Ondergrond was founded by practitioners with over 14 years of experience in urban agriculture and more than a decade in food forest cultivation. Their conviction is clear: food forests have the potential to become a truly sustainable form of food production, and that potential needs to be explored and developed through practice, not just theory. The Vruchtbare Bodem project was their attempt to create a structured learning environment around that practice — one that could also build a broader community of engaged professionals.
Learning Through Connection and Reflection
One of the most effective elements of the programme was the use of structured check-in and check-out moments at the beginning and end of each session. These brief rituals established a safe setting quickly, fostered connection among participants, and reinforced a key principle: everyone is responsible for their own learning process. This philosophy — that learning cannot be simply delivered, but must be owned — shaped the entire design of the programme.

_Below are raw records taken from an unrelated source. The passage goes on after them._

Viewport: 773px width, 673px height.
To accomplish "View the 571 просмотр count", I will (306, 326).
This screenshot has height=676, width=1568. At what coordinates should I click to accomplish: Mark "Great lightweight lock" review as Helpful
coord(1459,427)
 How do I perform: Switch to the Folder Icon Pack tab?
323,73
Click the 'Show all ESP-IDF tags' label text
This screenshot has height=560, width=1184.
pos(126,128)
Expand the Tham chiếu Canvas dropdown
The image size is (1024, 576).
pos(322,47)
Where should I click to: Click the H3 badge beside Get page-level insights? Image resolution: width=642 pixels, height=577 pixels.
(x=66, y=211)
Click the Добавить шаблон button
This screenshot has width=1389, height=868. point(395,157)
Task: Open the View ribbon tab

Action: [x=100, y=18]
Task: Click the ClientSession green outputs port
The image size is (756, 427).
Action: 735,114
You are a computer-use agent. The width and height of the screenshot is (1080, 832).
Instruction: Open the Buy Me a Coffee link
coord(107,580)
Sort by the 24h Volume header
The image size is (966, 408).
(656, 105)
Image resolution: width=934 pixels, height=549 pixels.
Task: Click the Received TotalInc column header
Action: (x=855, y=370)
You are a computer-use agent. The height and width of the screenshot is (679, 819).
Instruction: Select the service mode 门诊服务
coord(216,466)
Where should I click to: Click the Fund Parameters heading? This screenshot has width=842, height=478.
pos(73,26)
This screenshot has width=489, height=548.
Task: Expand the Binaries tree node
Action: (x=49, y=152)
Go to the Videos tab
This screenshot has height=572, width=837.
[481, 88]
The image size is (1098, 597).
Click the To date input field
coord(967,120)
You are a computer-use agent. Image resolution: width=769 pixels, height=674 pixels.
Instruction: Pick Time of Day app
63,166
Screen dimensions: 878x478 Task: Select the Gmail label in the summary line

A key lesson from the experience was the importance of managing expectations carefully. There was a significant discrepancy between participants who were curious about food forests and those who genuinely wanted to become food forest professionals. Managing this difference required regular check-ins to ensure that participants remained aligned with the programme’s purpose and challenges.
Beyond Learning: Reputation, Community, Networks
One of the less expected outcomes of Vruchtbare Bodem was its contribution to Ondergrond’s broader mission: the programme helped build the cooperative’s reputation, attracted a larger group of professionally engaged individuals, and strengthened the network of partners and prospective members. Learning, in this case, was also organisational development.
Relevance for Sustainable Learning
Vruchtbare Bodem connects to SDGs 2, 3, 11, 12, 13, and 15, and illustrates how non-formal adult learning programmes can simultaneously build practical skills, community, and the social infrastructure needed for sustainable transitions.